После такого перерыва как-то и нехорошо приниматься за дневник. А между тем за это время произошло многое: было получено письмо от Лели, читала последний том Игоря Северянина,[258] распухли от холода руки и все время перевязаны; злюсь на Лисневского, много копаюсь в себе по этому поводу; прочла Бориса Зайцева «Дальний край»[259] — опять новые ощущения. Наконец, вчера была панихида по Колчаку, и опять старые переживания. И ведь ничто не проходит так, само по себе, каждое событие влечет за собой сложный ряд психологических переживаний. Наступил период какой-то апатии, ничего не хочется делать и по ночам думать не о чем. Начинаю создавать себе иллюзии, и все они так быстро разрушаются. Теперь как будто снова пробуждается трезвое сознание и трезвый взгляд.

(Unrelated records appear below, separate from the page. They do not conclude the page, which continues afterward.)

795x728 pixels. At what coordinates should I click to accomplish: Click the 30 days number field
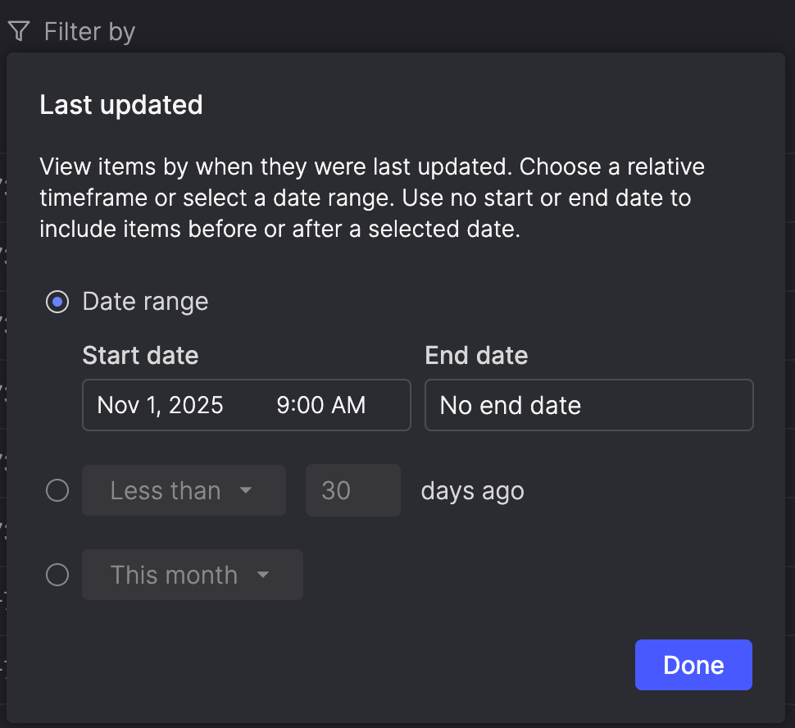352,491
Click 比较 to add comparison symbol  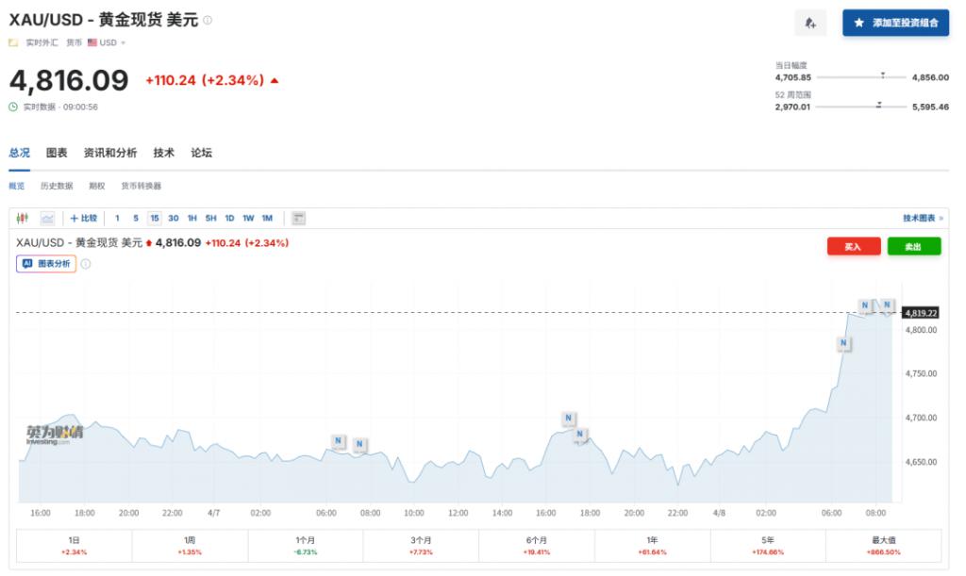pyautogui.click(x=84, y=218)
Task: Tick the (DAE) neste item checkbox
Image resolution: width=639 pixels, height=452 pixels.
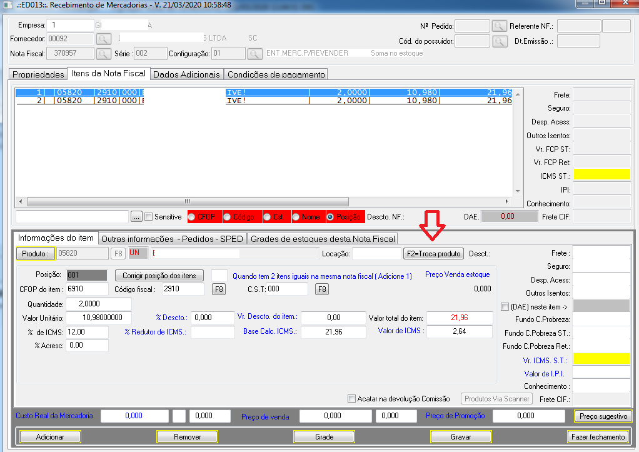Action: click(x=506, y=306)
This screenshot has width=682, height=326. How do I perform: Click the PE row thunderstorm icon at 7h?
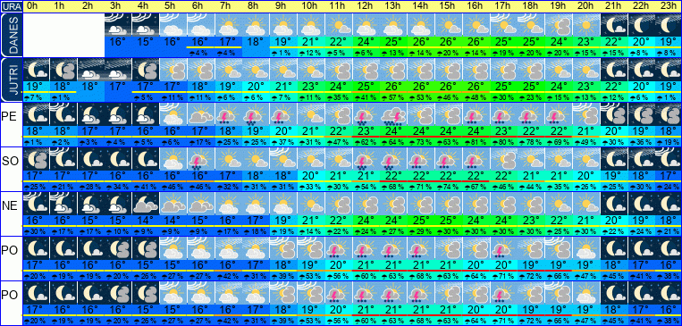tap(228, 114)
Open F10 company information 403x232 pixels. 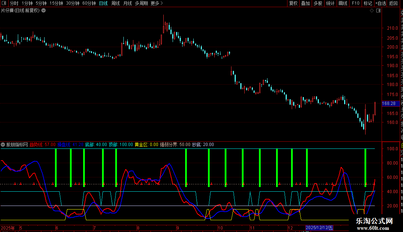tap(356, 3)
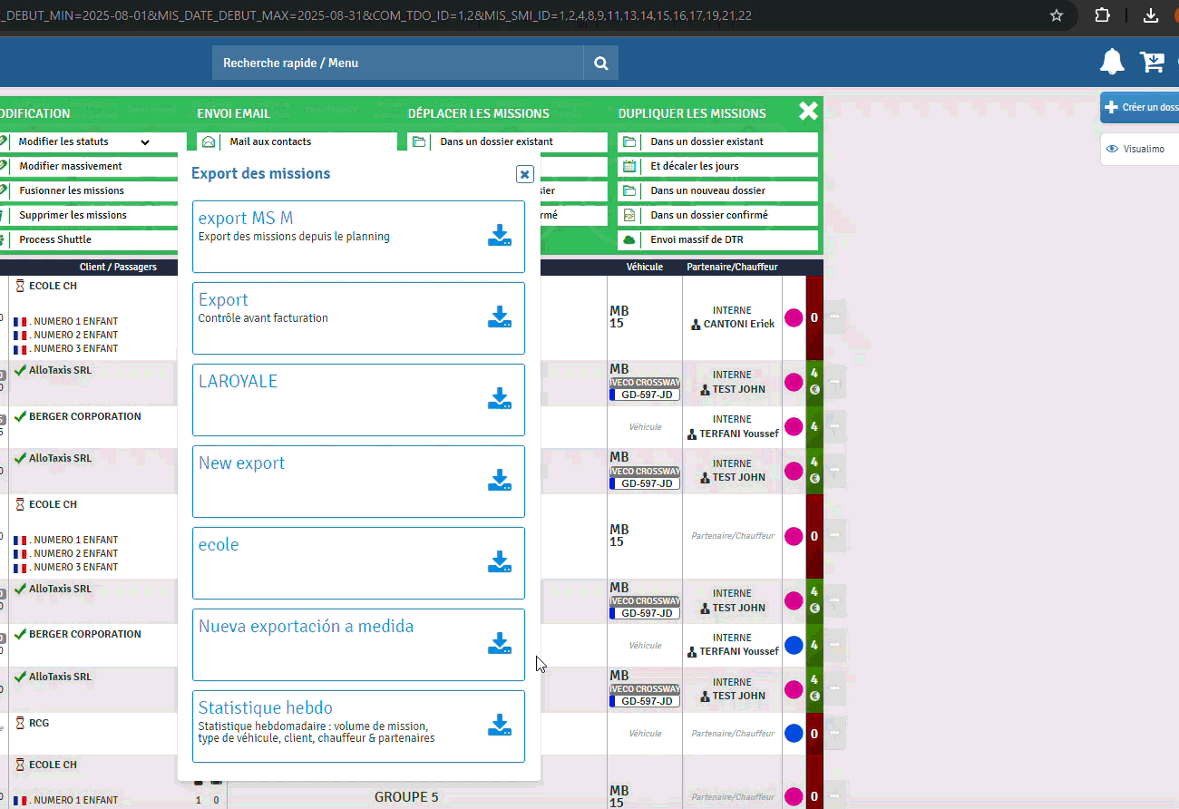Download the ecole export file
The height and width of the screenshot is (809, 1179).
(x=500, y=562)
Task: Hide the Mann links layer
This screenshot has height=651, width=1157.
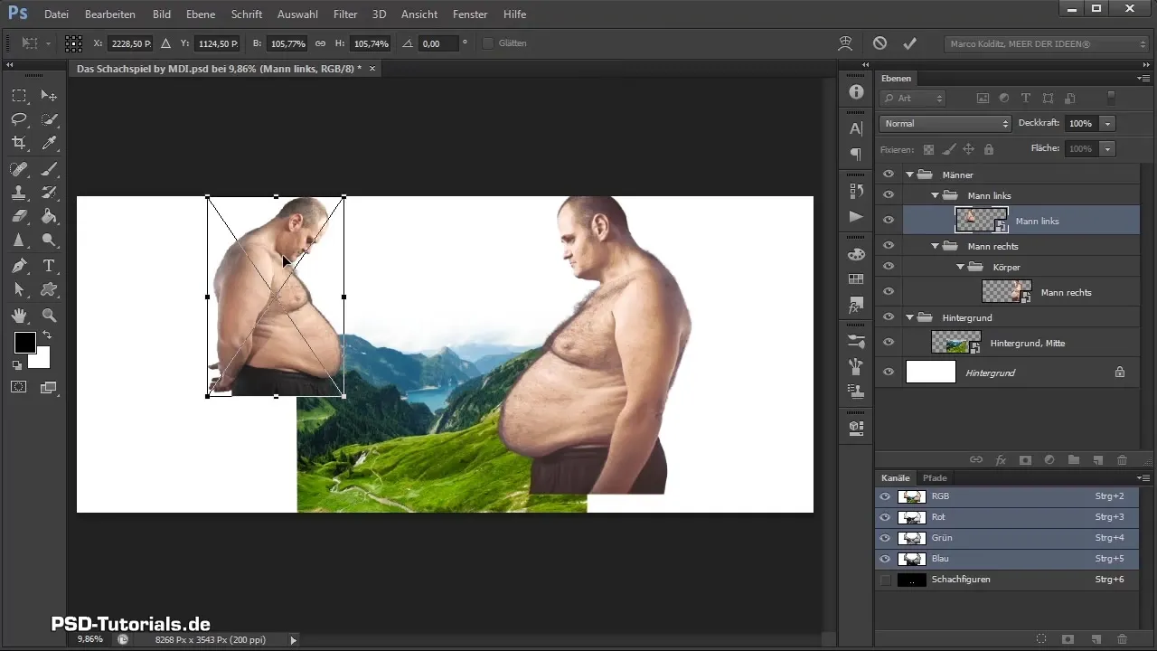Action: (889, 220)
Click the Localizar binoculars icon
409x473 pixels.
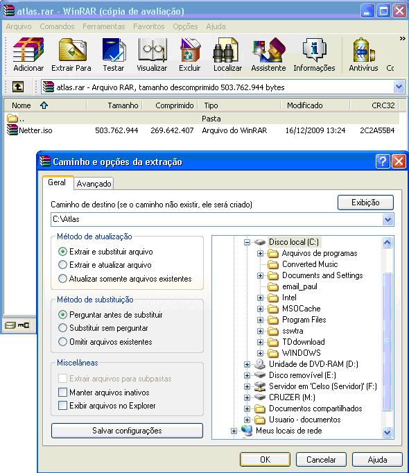tap(226, 50)
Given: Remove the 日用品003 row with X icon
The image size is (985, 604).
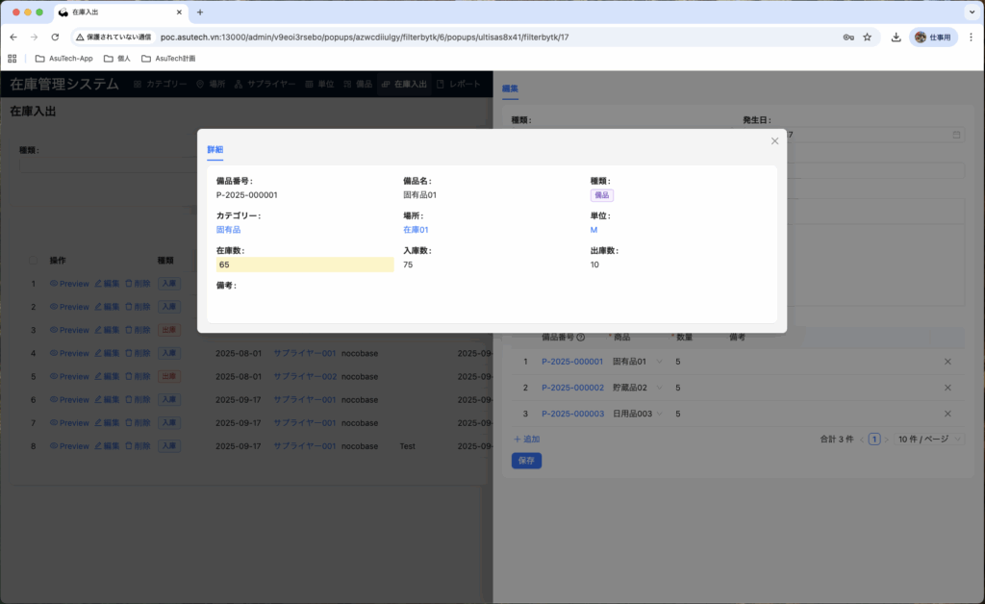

Лелино письмо меня расстроило: у них и в среде той молодежи [260]— та же апатия к жизни, то же отсутствие идеалов, тот же материализм. Если сказать какому-нибудь кадету слово «идеал», так он только засмеется: «Пустой бред, теперь не время ими заниматься, идеалы вот до революции довели» и т. д. Я думаю, едва ли у многих осталось сознание чести и долга. Правда, с кем ты ни поговоришь откровенно, так у каждого оказывается в жизни глубокая трагедия. Зато и немногие перенесут будущее. А обвинять никого нельзя.
6 марта 1923. Вторник
С самой пятницы я лежала в постели: у меня был бронхит. За все эти дни я много, очень много передумала, но ровно ничего не придумала.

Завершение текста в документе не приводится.